Volume > Issue > The Ministry of the Laity

The Ministry of the Laity

WHAT IT'S REALLY ALL ABOUT

By Mary F. Rousseau | June 1995
Mary F. Rousseau is Associate Professor of Philosophy at Marquette University.

I’ve been a lay minister for some 50 years — as a student, waitress, wife, stay-at-home mother, professor, author, and public speaker. Christians by definition minister unto others. In my day (as my children put it), anyone who was not ordained was a lay minister. But now a semi-clerical lay ministry is touted as a creative answer to the shortage of priests in North America. Some even see the clericalization of the laity as a sign of a coming Millennium of the Laity. But is it?

Pope John Paul II’s 1991 exhortation The Lay Members of Christ’s Faithful People, (hereafter LC) offers a more fundamental standard for lay ministry: the sanctification of the laity. The Church is a communion of saints in which only one kind of prominence counts — not clerical or semi-clerical status, not power for making decisions, not positions of leadership, but personal holiness. In LC, holiness is the very life of Christ, the Vine of which we are the branches. It is this life which unites priests and laity, even as it unites us to our Source. We gain our holiness together, not in competition with or independent from each other. One thing is clear, then: A millennium of the laity will not be marked by lay people replacing outmoded priests and religious in positions of power, leadership, or public prominence. If it happens, it will be a millennium of new holiness, bringing a new wholeness to the Church.

Our baptismal grace calls us to evangelize the world. In this time our distinctively lay task is to restore to people all over the world their lost human dignity and hope by bringing Christ to them (LC, 37). Christ-the-Vine is the Second Person of a higher communion, the Triune God. The lay vocation, then, is to win people to membership in the “First Trinitarian Church.” There is no higher dignity that we might bring to people, nor any higher hope.
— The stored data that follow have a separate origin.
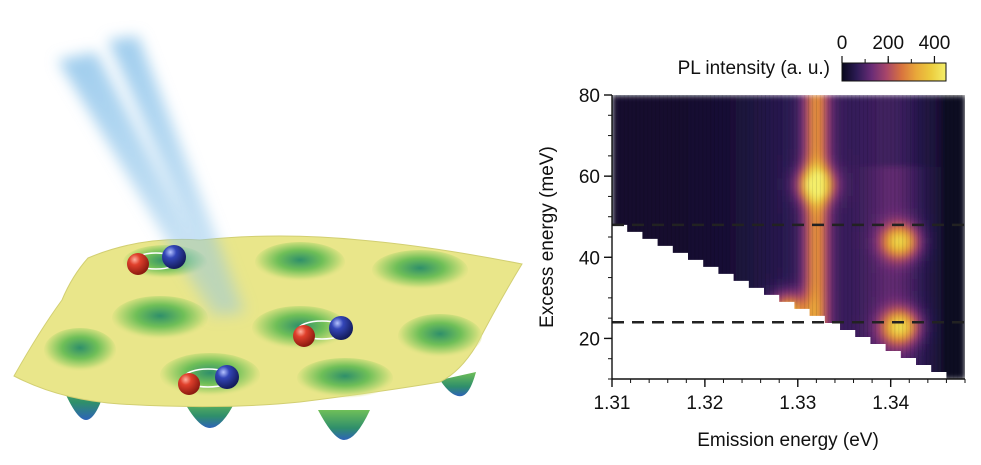  I want to click on colorbar: 0 200 400 PL intensity (a. u.), so click(814, 58).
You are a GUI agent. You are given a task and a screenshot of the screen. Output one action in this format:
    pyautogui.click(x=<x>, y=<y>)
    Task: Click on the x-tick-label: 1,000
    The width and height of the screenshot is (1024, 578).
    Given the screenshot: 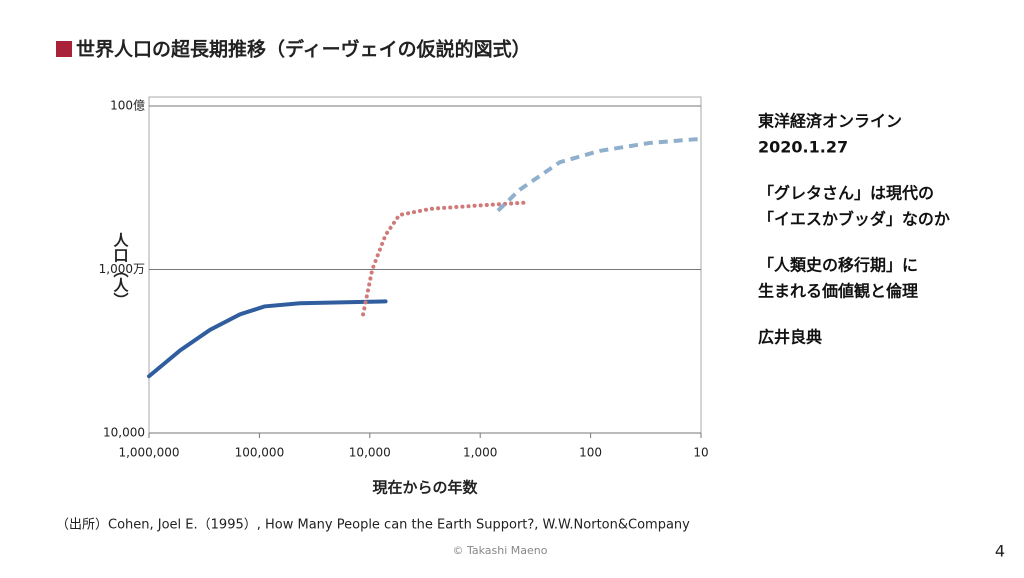 What is the action you would take?
    pyautogui.click(x=480, y=453)
    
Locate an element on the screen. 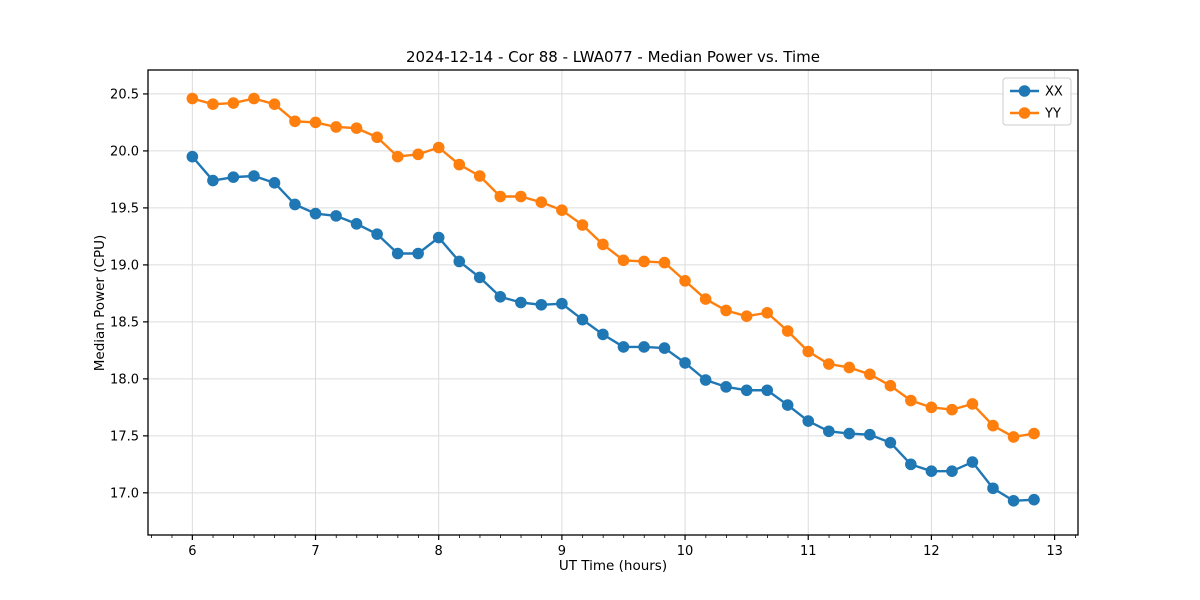  x-tick-label: 6 is located at coordinates (192, 552).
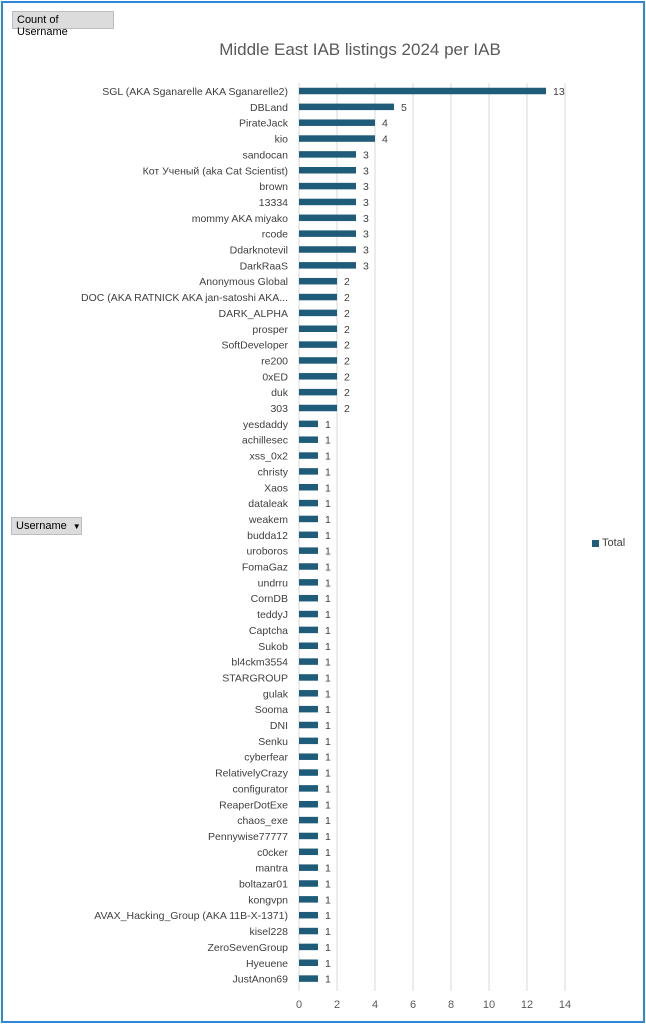  What do you see at coordinates (262, 821) in the screenshot?
I see `category-label: chaos_exe` at bounding box center [262, 821].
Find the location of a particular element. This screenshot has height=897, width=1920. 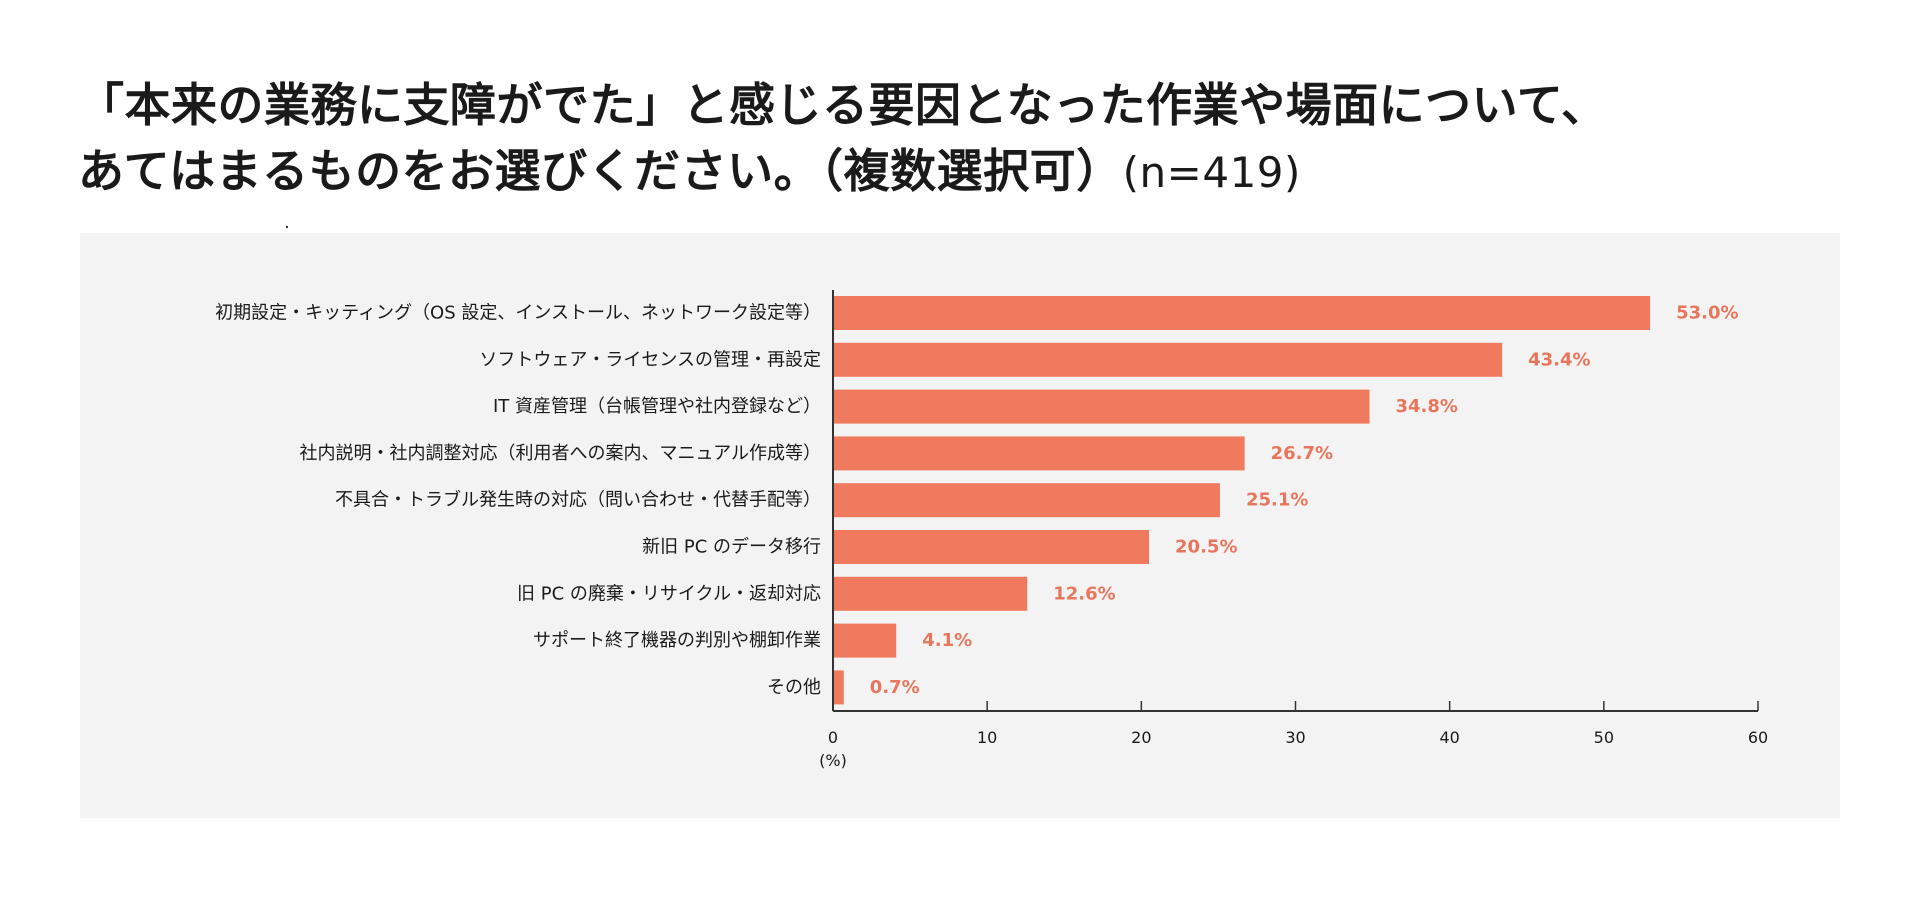

category-label: その他 is located at coordinates (794, 688).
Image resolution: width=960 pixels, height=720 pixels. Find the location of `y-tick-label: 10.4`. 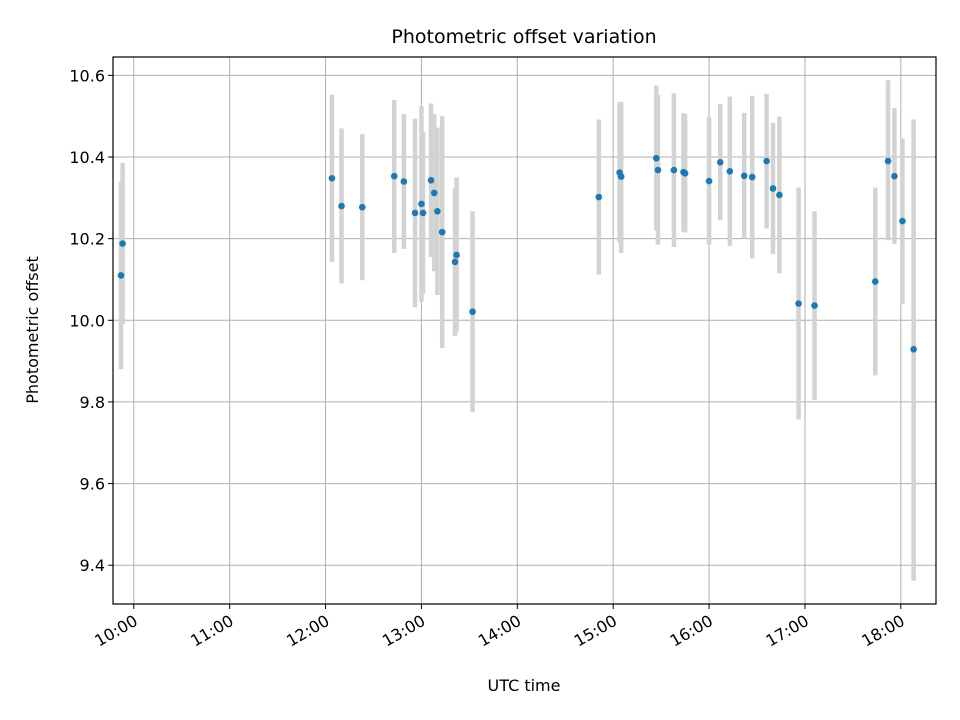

For each millennium of human history is a millennium of salvation history.

The philosopher/theologian now occupying the See of Peter refers to his thought as “Thomistic Personalism.” His central unifying theme, taken from the “Treatise on Love” in the Summa Theologiae of St. Thomas Aquinas, is “the communion of persons.” Thomas asks whether union is one of the effects of love, and answers that love does not so much cause union as constitute it. Love just is union, and union is love. But only love of a certain kind can constitute a communion of persons — the “fairest love” of the Holy Father’s Letter to Families. It is amor amicitiae, the noun for “love” intensified by an adjective derived from the same root, “loving love,” “love in the true sense of the term.” The love that is not so fair is St. Thomas’s amor concupiscentiae, “desirous love,” which cannot constitute a union between persons. Our Holy Father often appeals to this contrast, speaking of “self-giving love” as opposed to “desirous love,” sometimes simply of “love” and “desire,” and even “love” and “use.”